On the whole, a recent
World Bank report sheds more light on what Nigerians have come to appreciate
about their leaders. According to the report, between 1973-1990 public
investment in Nigeria amounted to $115 billion ; 30% of which needed to have
been spent (Kehinde,1995). The same bank released a report in December 1993
validating William Keeling’s report on how Nigeria’s leadership squandered the
oil windfall occassioned by the Gulf war.
III-
CAUSES OF FAILURE OF
LEADERSHIP IN NIGERIA
Having examined the
performances of Nigeria’s leadership through its activities from independence to
date, the question that readily comes to mind is; what are the likely causes of
leadership failure in Nigeria?
Too many people have taken to blaming
leaders for their failure to achieve goals without sparing a thought on the
role of the followers. In order to access correctly the causes of failure of
leadership in Nigeria, it is best to first accept some fundamental facts about
the circumstances as well as the objectives these leaders seek to achieve.

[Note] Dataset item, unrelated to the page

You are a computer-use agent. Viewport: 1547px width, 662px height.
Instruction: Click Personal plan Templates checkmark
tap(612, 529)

Indeed, if ‘a group’s goal is ill-defined and because of this lack of clarity,
it is difficult to determine how to achieve it or to tell if and when it has
been achievede’ (LAMPE.S, 1994). We are prone to have thoughtlessly blamed the
leaders. It is in order to stress the point that while a leader should accept
responsibility for clarifying and explaining a common goal; some situations
demand a completely different leader from the one in place- thus necessitating
the unfairness and unreasonableness to expect such a leader to succeed.

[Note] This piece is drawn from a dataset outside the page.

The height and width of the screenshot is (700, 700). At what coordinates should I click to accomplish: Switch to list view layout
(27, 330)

Consequently, the success or failure of leadership would then be assessed
against the progress made toward achieving the goal of human existence (Lampe.S,
1994).
When applied to Nigeria, the causes
of the failure of most of the leaders who have imposed themselves over
Nigerians since independence must have been derived from the main elements of the
arguments put forward above.
Furthermore, it is being argued also that the problem at hand is not
just a crisis of leadership but a crisis of a followership as well. Put in
another way, one of the main causes of the failure of leadership in Nigeria is
that of crisis of followership.
It follows that no matter how
well meaning and how good a leader may be, indolent, irresponsible and
undisciplined people cannot be led to greater heights. On the other hand,
upward –looking people, imbued with love and a desire for justice, peace and
harmony will attract a leader with similar volitions and together they will
succeed in building a peaceful and harmonious society. Pushing the argument further, it has been observed that
anybody with a contrary volition (to those expressed above by the people) who
seeks to lead would be rejected by the people and would only become their
leader through imposition and force. If the people remain steadfast in their
good volitions, they would with time be able to get rid of such impostor (LAMPE.S,1994).
Just as vain glorious and
aggresssive people wwould attract a dictatorial and militaristic leader who
would fan their fame of vanity, so does, a people who desire material material
progress at all costs and have no regard
for moral principles would have as a leader one who holds similar views. The
above reasoning leades to a well established fact that the quality of
leadership will always be a reflection of the condition of the followers .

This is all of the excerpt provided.